Sentença condena grupo político em Nioaque por abuso de poder e captação ilícita

Ex-prefeito, candidatos e coligação são multados e sujeitos à inelegibilidade por oito anos

16/01/2026 às 23:17
Por: Redação

O Tribunal Regional Eleitoral de Mato Grosso do Sul (TRE-MS) proferiu decisão judicial condenando um grupo político do município de Nioaque por diversas irregularidades eleitorais relacionadas às eleições municipais de 2024.

 

Segundo a sentença do Juízo da 45ª Zona Eleitoral de Nioaque, o então prefeito Valdir Couto de Souza, os ex-candidatos a prefeito e vice-prefeito, Juliano Rodrigo Marcheti e Roney dos Santos Freitas, respectivamente, e a coligação "Caminho Certo, Futuro Seguro" foram responsabilizados por prática reiterada de condutas vedadas, captação ilícita de sufrágio na forma de coação e abuso de poder político e econômico.

 

Multas e sanção de inelegibilidade

A decisão impôs multas significativas a todos os investigados: multa de cinquenta mil reais por infração às condutas vedadas relacionadas à contratação irregular de servidores temporários, multa de quinze mil reais, em três ocasiões diferentes, por uso indevido do programa social "Mais Social" vinculado à Secretaria Estadual de Assistência Social para beneficiar a candidatura dos réus, e multa de quinze mil reais, multiplicada por três, pela captação ilícita de sufrágio via coerção contra beneficiárias do programa assistencial.

 

Foram aplicadas penalidades que totalizam 140 mil reais para cada um dos condenados, além da sanção de inelegibilidade para os efeitos eleitorais.

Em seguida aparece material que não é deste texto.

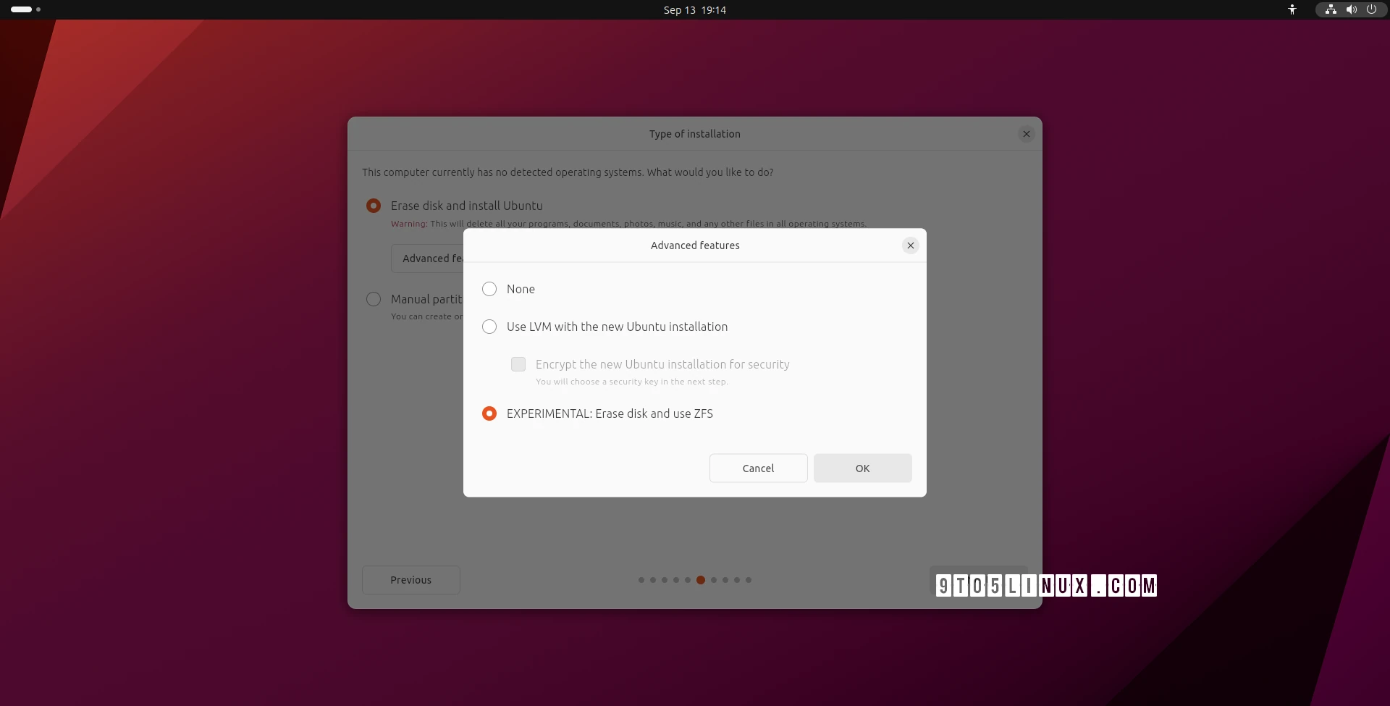
Task: Open the accessibility menu in the top bar
Action: coord(1292,9)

Além das multas, o ex-prefeito Valdir e os candidatos Juliano e Roney foram condenados à inelegibilidade eleitoral pelo prazo de oito anos, iniciando-se em 6 de outubro de 2024 e se estendendo até 6 de outubro de 2032.

 

Contexto e fundamento legal

As irregularidades apuradas dizem respeito à contratação e renovação de contratos temporários de servidores públicos no período eleitoral vedado pela lei, entre julho e outubro de 2024, totalizando 59 contratações em áreas não essenciais à sobrevivência, saúde ou segurança da população, contrariando o artigo 73, inciso V, da Lei nº 9.504/1997.

 

Além disso, o uso do programa assistencial "Mais Social", cujos benefícios financeiros mensais eram condicionados ao apoio político eleitoral ao grupo investigado, configurou abuso de poder político e econômico e captação ilícita de votos pela via da coação, conforme disposto nos artigos 41-A da Lei das Eleições e 22 da Lei Complementar nº 64/1990, além de infringir os princípios constitucionais que regem a administração pública, como legalidade, moralidade e impessoalidade.

 

Prova e julgamento

A decisão foi embasada em amplo conjunto probatório, que inclui depoimentos de beneficiárias do programa "Mais Social", documentos, comunicações eletrônicas isoladas, e gravações, que demonstraram a prática reiterada de coerção para obtenção de apoio político eleitoral, envolvendo grave ameaça de perda do benefício assistencial como forma de pressão.

 

O magistrado ressaltou a gravidade dos fatos, levando em consideração a vulnerabilidade social e econômica das beneficiárias, o uso ilegal de recursos públicos e a manipulação da estrutura estatal para fins eleitorais, causando desequilíbrio na disputa municipal.

 

Implicações e seguimento

Os condenados poderão recorrer da decisão no prazo de três dias a contar da intimação. Os valores das multas serão destinados ao Fundo Partidário. Após o trânsito em julgado, a inelegibilidade será registrada no sistema eleitoral e as decisões serão encaminhadas para eventual apuração em outras esferas, como administrativa, penal e por improbidade administrativa.

 

O julgamento reforça o compromisso da Justiça Eleitoral de Mato Grosso do Sul no combate às práticas ilícitas, assegurando a legitimidade, a igualdade e a lisura dos processos eleitorais no estado.